**Given problem**:
Arrange the material as a numbered list with blank lines omitted, starting at the line that contains "This screenshot has width=1070, height=614." and ending after the line that contains "I will point(1522,868).".

**Stored rows**:
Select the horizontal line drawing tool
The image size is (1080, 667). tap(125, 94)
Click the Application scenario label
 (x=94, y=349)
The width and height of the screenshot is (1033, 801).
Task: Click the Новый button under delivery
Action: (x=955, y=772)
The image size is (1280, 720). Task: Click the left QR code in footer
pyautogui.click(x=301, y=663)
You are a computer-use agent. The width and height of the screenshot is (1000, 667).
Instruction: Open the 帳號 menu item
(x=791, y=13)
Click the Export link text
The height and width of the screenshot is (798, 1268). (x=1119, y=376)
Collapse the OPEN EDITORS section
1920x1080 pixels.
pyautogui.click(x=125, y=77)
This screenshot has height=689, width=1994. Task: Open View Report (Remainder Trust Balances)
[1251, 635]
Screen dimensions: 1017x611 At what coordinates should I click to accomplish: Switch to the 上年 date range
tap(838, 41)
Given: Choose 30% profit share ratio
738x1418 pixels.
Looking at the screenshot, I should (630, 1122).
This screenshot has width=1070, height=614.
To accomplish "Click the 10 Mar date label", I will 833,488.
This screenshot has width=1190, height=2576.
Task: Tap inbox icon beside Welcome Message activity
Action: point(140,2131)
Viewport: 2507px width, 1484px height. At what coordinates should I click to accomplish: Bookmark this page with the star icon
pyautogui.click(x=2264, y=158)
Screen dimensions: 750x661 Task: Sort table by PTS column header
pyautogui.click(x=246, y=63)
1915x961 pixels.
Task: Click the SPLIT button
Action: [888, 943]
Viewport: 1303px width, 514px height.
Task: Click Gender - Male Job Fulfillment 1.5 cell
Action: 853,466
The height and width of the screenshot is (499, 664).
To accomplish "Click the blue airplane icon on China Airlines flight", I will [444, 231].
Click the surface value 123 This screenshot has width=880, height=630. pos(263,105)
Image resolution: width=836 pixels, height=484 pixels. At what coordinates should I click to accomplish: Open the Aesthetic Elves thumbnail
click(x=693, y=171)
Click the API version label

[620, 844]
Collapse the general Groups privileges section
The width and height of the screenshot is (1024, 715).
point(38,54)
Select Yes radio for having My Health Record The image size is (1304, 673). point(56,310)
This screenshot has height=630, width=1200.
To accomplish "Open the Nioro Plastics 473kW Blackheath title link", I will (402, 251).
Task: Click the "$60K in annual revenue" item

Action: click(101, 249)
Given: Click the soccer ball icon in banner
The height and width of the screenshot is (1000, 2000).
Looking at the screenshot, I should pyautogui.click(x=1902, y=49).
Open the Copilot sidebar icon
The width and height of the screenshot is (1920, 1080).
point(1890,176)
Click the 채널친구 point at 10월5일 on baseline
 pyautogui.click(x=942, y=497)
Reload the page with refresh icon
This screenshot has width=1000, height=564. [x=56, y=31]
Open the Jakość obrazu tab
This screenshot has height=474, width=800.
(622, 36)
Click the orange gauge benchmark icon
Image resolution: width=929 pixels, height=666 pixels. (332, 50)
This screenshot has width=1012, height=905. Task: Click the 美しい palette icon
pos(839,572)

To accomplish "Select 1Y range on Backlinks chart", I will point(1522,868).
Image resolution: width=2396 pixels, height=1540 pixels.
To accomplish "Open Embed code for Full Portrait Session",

**Solution**:
1. This screenshot has width=1070, height=614.
2. To accomplish "Click the 10 Mar date label", I will 833,488.
3. This screenshot has width=1190, height=2576.
4. Task: Tap inbox icon beside Welcome Message activity
5. Action: point(140,2131)
6. Viewport: 2507px width, 1484px height. At what coordinates should I click to accomplish: Bookmark this page with the star icon
7. pyautogui.click(x=2264, y=158)
8. Screen dimensions: 750x661 Task: Sort table by PTS column header
9. pyautogui.click(x=246, y=63)
10. 1915x961 pixels.
11. Task: Click the SPLIT button
12. Action: [888, 943]
13. Viewport: 1303px width, 514px height.
14. Task: Click Gender - Male Job Fulfillment 1.5 cell
15. Action: 853,466
16. The height and width of the screenshot is (499, 664).
17. To accomplish "Click the blue airplane icon on China Airlines flight", I will [444, 231].
18. Click the surface value 123 This screenshot has width=880, height=630. pos(263,105)
19. Image resolution: width=836 pixels, height=484 pixels. At what coordinates should I click to accomplish: Open the Aesthetic Elves thumbnail
20. click(x=693, y=171)
21. Click the API version label
22. [620, 844]
23. Collapse the general Groups privileges section
24. The width and height of the screenshot is (1024, 715).
25. point(38,54)
26. Select Yes radio for having My Health Record The image size is (1304, 673). point(56,310)
27. This screenshot has height=630, width=1200.
28. To accomplish "Open the Nioro Plastics 473kW Blackheath title link", I will (402, 251).
29. Task: Click the "$60K in annual revenue" item
30. Action: click(101, 249)
31. Given: Click the soccer ball icon in banner
32. The height and width of the screenshot is (1000, 2000).
33. Looking at the screenshot, I should pyautogui.click(x=1902, y=49).
34. Open the Copilot sidebar icon
35. The width and height of the screenshot is (1920, 1080).
36. point(1890,176)
37. Click the 채널친구 point at 10월5일 on baseline
38.  pyautogui.click(x=942, y=497)
39. Reload the page with refresh icon
40. This screenshot has width=1000, height=564. [x=56, y=31]
41. Open the Jakość obrazu tab
42. This screenshot has height=474, width=800.
43. (622, 36)
44. Click the orange gauge benchmark icon
45. Image resolution: width=929 pixels, height=666 pixels. (332, 50)
46. This screenshot has width=1012, height=905. Task: Click the 美しい palette icon
47. pos(839,572)
48. To accomplish "Select 1Y range on Backlinks chart", I will point(1522,868).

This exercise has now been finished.